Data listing
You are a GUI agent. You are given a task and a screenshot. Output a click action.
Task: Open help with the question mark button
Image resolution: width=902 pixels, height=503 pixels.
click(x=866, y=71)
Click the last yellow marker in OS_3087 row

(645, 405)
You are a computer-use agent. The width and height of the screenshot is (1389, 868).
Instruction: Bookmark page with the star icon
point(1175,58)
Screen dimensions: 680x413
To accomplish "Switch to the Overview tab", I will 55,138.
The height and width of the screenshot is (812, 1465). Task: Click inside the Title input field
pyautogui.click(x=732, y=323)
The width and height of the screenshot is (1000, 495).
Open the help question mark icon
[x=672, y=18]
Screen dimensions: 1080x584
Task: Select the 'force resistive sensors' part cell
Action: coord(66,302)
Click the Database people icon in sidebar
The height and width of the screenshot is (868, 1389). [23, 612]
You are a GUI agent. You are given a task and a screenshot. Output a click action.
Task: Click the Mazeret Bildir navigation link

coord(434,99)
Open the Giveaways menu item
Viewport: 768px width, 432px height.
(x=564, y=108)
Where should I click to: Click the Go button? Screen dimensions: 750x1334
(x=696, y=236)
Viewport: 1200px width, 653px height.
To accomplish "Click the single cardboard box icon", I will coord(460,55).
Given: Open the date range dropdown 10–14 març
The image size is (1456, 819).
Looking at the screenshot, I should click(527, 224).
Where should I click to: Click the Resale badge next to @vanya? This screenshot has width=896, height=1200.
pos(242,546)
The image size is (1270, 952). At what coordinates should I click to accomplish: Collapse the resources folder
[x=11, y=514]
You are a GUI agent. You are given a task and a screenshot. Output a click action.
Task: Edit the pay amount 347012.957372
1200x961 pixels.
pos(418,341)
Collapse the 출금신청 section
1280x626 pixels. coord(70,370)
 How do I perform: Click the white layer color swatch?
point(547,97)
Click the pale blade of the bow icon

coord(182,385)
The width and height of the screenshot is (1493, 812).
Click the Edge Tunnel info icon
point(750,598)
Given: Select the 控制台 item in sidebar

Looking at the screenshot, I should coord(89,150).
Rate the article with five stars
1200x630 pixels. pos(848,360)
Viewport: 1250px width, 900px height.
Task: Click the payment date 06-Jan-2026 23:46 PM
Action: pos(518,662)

- Problem to work on
Render everything from the line containing "Click the last yellow marker in OS_3087 row" down to the line containing "pyautogui.click(x=732, y=323)" as a two-column CSV with the headers input and output. Give one row per text and its answer, each in its own quoted field, with line breaks replaced by spaces.

- Task answer
input,output
"Click the last yellow marker in OS_3087 row","(645, 405)"
"You are a computer-use agent. The width and height of the screenshot is (1389, 868). Instruction: Bookmark page with the star icon","point(1175,58)"
"Screen dimensions: 680x413 To accomplish ""Switch to the Overview tab"",","I will 55,138."
"The height and width of the screenshot is (812, 1465). Task: Click inside the Title input field","pyautogui.click(x=732, y=323)"